D’autres prétendent que cette chatte croisée avec un siamois seal point aurait donné naissance aux premiers chats tonkinois. On aurait ensuite croisé un chaton de la portée avec sa mère et la portée découlant de cet accouplement aurait eu des airs mélangés de siamois, de burmese et de tonkinois. Mais pour plusieurs éleveurs de l’époque, le résultat n’a pas semblé satisfaisant et la race n’a intéressé personne de prime abord.

Il faudra attendre que des éleveurs canadiens, dont Margaret Conroy, probablement celle qui a vraiment lancé la race dans les années 1950, s’entichent des chatons tonkinois pour qu’enfin on aboutisse à un siamois au pelage doré, en quelque sorte le premier de cette race que nous connaissons aujourd’hui. À ce titre, il s’agit donc d’une race canadienne.
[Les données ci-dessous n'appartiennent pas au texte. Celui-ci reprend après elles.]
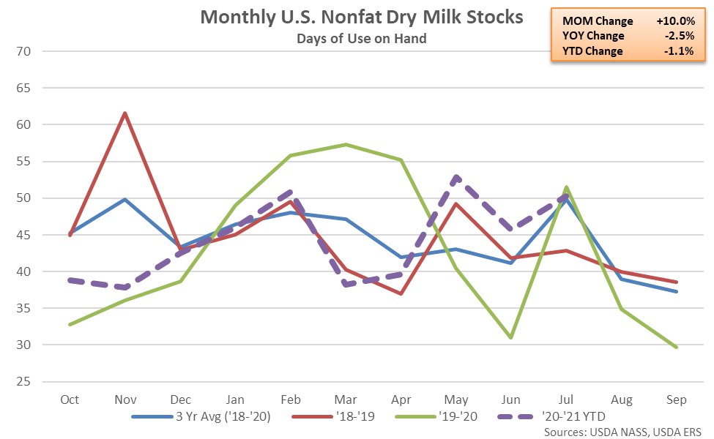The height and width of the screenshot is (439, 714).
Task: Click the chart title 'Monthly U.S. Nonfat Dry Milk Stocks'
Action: [362, 17]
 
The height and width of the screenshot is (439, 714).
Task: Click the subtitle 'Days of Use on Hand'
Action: [362, 38]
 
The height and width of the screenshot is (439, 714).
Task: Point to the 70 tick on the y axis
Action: [30, 51]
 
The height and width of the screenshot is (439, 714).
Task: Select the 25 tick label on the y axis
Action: [30, 382]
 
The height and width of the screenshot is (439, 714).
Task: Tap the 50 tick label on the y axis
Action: [30, 198]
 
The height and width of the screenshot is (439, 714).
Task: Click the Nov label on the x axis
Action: [125, 400]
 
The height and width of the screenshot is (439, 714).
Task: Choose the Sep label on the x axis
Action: [676, 400]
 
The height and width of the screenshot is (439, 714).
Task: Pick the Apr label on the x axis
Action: [401, 400]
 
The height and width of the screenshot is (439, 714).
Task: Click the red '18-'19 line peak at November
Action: [125, 113]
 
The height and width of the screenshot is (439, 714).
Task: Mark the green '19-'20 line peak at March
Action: [346, 144]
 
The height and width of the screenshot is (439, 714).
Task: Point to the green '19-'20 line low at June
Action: [510, 337]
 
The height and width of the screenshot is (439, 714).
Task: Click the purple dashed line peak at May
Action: [455, 177]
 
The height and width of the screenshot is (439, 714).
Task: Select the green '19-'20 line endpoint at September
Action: [676, 347]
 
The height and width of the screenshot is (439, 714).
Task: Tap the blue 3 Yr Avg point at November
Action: [125, 199]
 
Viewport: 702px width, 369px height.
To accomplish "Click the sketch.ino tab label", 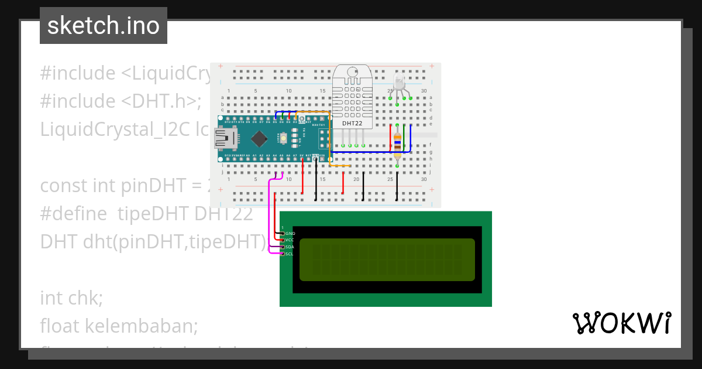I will (104, 26).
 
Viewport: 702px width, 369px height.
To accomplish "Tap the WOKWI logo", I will (621, 323).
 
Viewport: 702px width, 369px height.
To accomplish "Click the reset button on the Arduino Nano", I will (284, 138).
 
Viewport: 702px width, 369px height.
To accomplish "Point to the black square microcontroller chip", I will (258, 138).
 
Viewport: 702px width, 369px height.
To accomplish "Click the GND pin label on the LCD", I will (291, 233).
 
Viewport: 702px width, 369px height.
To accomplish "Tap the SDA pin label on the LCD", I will (290, 247).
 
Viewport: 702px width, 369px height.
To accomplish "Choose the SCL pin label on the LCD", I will (290, 254).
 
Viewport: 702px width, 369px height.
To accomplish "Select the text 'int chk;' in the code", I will (71, 298).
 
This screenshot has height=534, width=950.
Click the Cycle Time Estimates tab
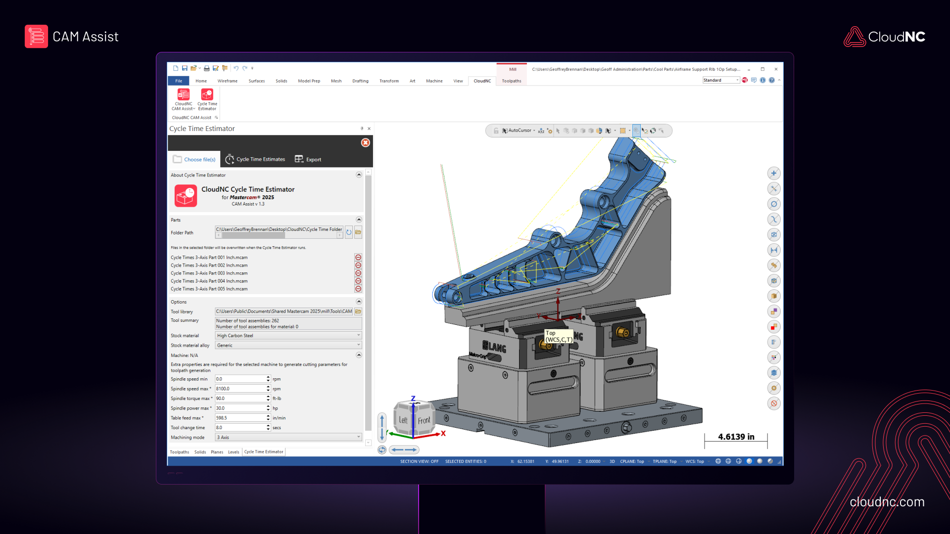pyautogui.click(x=255, y=159)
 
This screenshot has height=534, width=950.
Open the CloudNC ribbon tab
pyautogui.click(x=482, y=81)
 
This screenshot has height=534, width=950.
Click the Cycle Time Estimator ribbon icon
pyautogui.click(x=207, y=99)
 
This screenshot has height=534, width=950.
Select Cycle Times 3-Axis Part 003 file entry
pyautogui.click(x=209, y=273)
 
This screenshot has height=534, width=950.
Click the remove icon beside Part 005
pyautogui.click(x=358, y=289)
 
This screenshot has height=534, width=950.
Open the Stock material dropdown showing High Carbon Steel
pyautogui.click(x=288, y=335)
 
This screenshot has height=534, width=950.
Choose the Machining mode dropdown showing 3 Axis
pyautogui.click(x=288, y=437)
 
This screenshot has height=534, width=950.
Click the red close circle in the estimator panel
pyautogui.click(x=365, y=142)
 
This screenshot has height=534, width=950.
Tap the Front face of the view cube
pyautogui.click(x=424, y=421)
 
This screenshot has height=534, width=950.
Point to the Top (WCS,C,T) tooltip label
pyautogui.click(x=559, y=336)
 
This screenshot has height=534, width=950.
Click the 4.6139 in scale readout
pyautogui.click(x=736, y=437)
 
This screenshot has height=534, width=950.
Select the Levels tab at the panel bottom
pyautogui.click(x=234, y=452)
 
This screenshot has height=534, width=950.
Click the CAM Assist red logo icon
pyautogui.click(x=36, y=37)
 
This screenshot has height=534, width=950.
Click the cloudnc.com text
pyautogui.click(x=887, y=502)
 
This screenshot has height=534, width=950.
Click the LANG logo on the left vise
pyautogui.click(x=494, y=347)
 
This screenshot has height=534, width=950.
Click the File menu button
pyautogui.click(x=179, y=81)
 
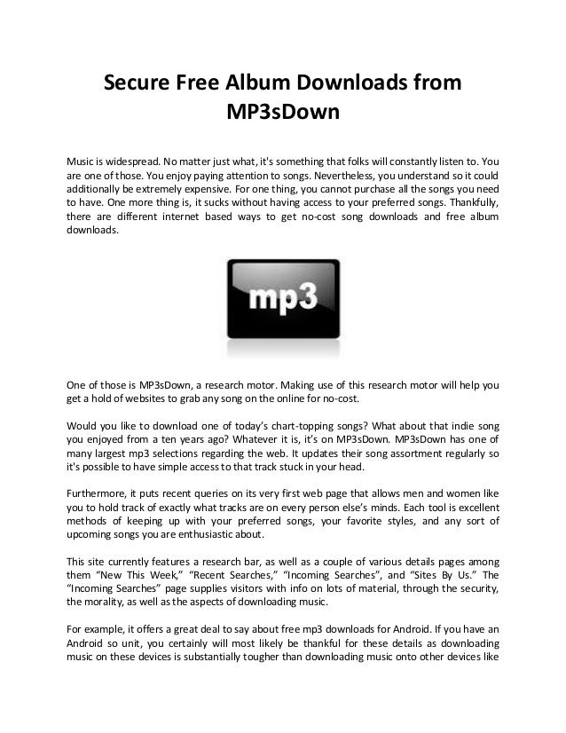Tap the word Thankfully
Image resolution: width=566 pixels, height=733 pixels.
click(466, 206)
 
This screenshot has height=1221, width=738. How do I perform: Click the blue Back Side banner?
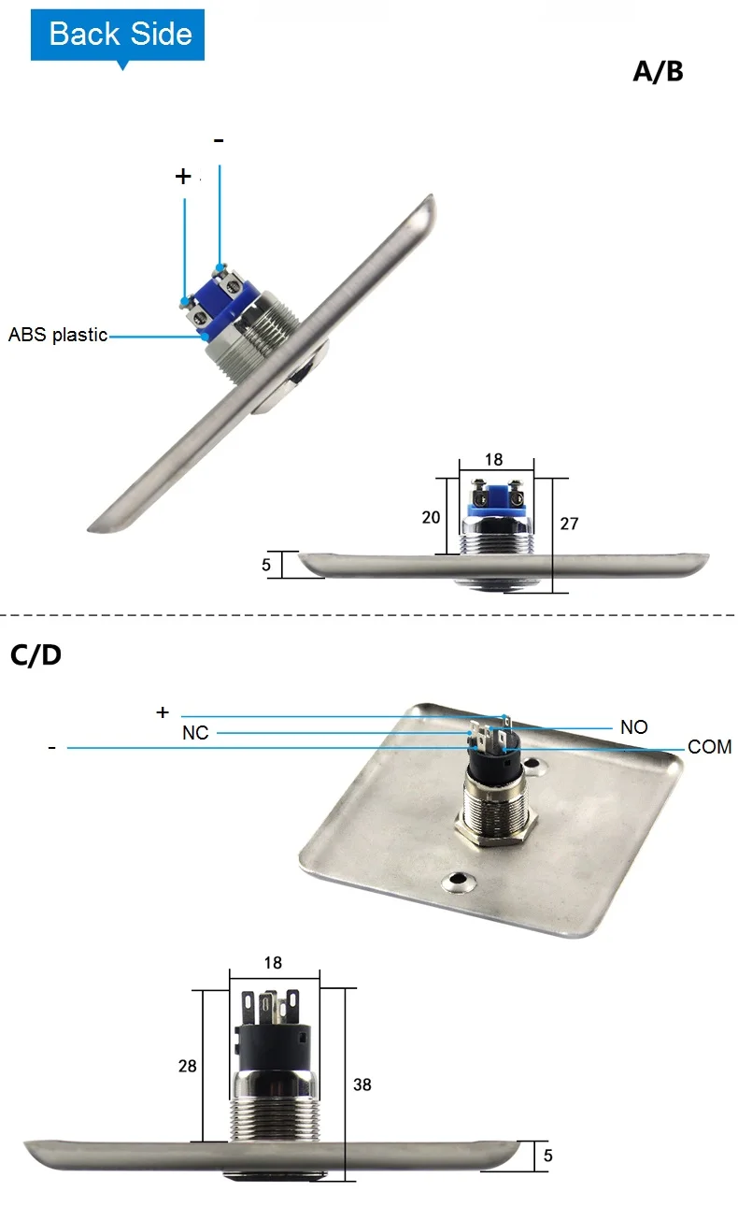pyautogui.click(x=118, y=35)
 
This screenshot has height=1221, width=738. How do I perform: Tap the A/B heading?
pyautogui.click(x=658, y=71)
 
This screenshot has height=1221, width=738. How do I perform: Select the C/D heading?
pyautogui.click(x=35, y=654)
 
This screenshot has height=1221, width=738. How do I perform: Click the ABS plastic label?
pyautogui.click(x=58, y=335)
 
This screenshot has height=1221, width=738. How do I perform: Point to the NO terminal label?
pyautogui.click(x=634, y=726)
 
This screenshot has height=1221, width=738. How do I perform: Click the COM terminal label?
pyautogui.click(x=710, y=746)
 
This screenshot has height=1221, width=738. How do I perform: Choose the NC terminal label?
pyautogui.click(x=195, y=733)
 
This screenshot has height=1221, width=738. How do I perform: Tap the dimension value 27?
pyautogui.click(x=569, y=524)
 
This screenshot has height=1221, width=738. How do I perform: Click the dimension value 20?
pyautogui.click(x=431, y=517)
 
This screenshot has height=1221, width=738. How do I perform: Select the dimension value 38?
pyautogui.click(x=362, y=1085)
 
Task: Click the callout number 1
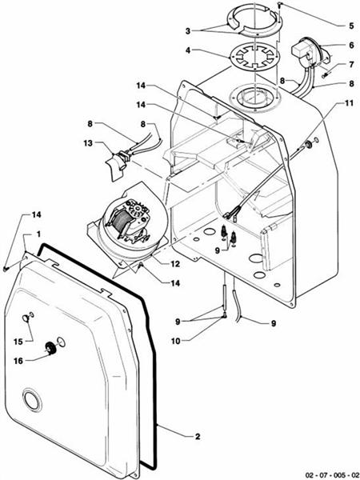[26, 235]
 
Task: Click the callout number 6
[328, 46]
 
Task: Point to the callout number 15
[18, 342]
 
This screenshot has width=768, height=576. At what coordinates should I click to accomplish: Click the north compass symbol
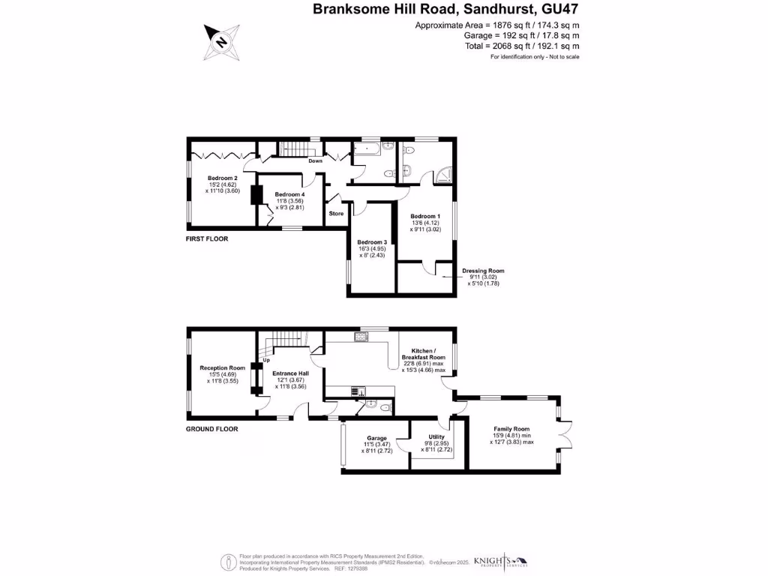[223, 42]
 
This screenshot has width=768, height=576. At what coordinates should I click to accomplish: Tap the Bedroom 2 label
[223, 178]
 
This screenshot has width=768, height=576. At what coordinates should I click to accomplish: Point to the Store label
[336, 214]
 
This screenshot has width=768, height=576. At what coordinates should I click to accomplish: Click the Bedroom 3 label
[372, 242]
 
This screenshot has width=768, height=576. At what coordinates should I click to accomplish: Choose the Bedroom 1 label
[425, 216]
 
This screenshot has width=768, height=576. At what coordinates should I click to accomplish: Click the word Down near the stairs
[316, 160]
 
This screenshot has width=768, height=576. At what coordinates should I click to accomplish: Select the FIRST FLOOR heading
[207, 238]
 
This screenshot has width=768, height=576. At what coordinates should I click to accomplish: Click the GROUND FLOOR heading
[212, 429]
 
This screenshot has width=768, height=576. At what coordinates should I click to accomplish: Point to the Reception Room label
[223, 368]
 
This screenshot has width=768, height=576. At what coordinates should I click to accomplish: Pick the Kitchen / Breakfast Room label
[423, 354]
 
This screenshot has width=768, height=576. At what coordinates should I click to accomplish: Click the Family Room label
[512, 429]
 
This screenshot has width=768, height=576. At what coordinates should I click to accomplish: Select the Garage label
[376, 438]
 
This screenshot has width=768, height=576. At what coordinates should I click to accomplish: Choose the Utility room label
[436, 436]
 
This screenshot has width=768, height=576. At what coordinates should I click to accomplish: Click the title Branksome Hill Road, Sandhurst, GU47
[446, 10]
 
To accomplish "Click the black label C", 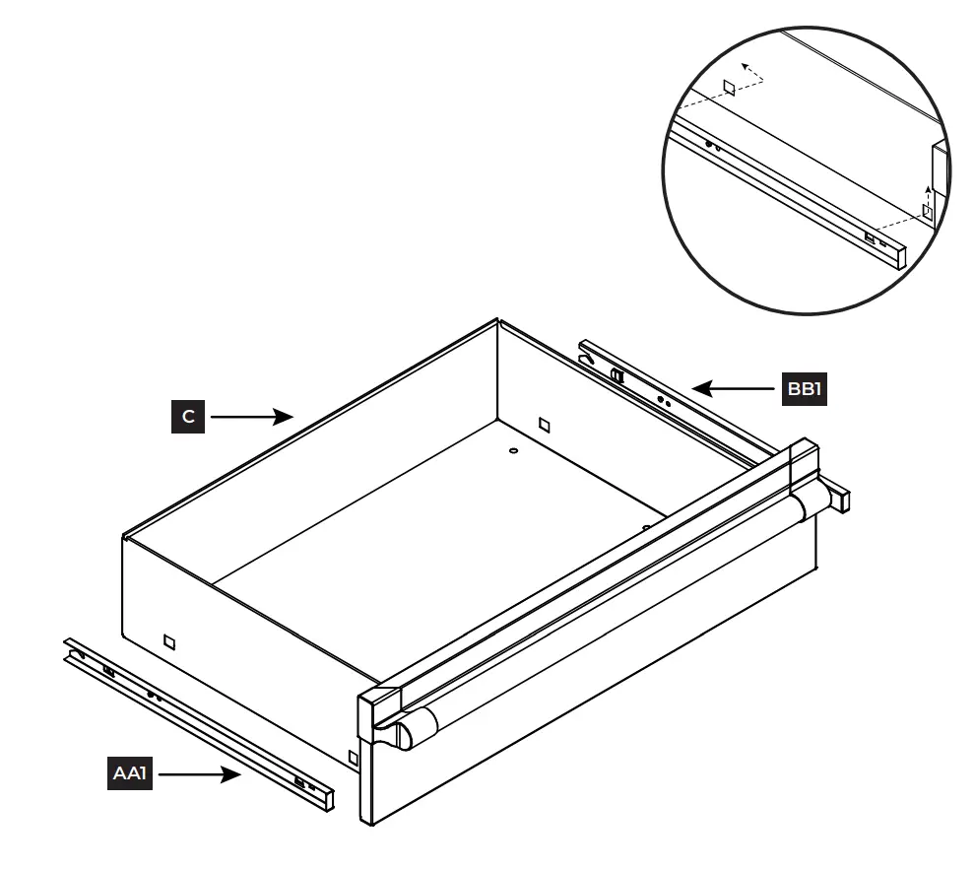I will [x=188, y=417].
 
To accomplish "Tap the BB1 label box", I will [x=803, y=389].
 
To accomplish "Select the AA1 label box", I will [x=129, y=774].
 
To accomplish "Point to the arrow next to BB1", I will [x=734, y=389].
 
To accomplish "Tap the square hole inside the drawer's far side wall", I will [x=544, y=424].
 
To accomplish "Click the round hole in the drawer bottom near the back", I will [x=513, y=450].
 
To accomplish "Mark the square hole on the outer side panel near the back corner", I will [x=170, y=642].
Cependant, les tonkinois portent maintenant plusieurs couleurs de pelage différentes, pas moins de six, et sans doute plus avec les variations.

Au fait, pourquoi avoir donné le nom de tonkinois à celui qu’on appelait le « siamois doré », le Tonkin étant une des régions actuelles du Vietnam? Bien sûr, on évoquera ses allures orientales. Ses racines siamoises notamment visibles sur sa face sombre et les pointes de ses pattes. D’autres variétés ont aussi des noms exotiques… Par exemple, il existe une race à poil long qu’on appelle parfois le tibétain. Qui a baptisé la race ainsi? Point d’indication à ce propos.





Débordant d’énergie

Le tonkinois est un chat qui fera la joie des grands et des petits. C’est un rigolo qui ne se lasse jamais de jouer et de courir. Il amuse, il divertit et ne s’arrête que le temps d’un sommeil réparateur, avant de reprendre ses courses et ses jeux. Bref, ne vous attendrez pas à avoir un chat alangui qui prend des poses sur le canapé. Il aime les humains et a bien besoin que ce soit réciproque. Il possède une aptitude étonnante à faire des choses auxquelles on ne s’attend pas : allumer le téléviseur, ouvrir une porte, décrocher le téléphone… Il a en réserve bien des surprises pour ses maîtres. C’est un chat familial, sociable et amical qui, sans être aussi bavard que le siamois, sait se faire entendre. Faites toutefois attention à ses allée et venues… le tonkinois aime bien parfois prendre la clé des champs!

Le tonkinois est un chat robuste, à la santé de fer. De taille moyenne, il est pourtant plus costaud qu’il n’y paraît. Ses lignes tiennent du Siamois, mais on découvre vite une puissante musculature et une masse étonnante pour un chat de ce gabarit. Son pelage court ne nécessite qu’un brossage hebdomadaire.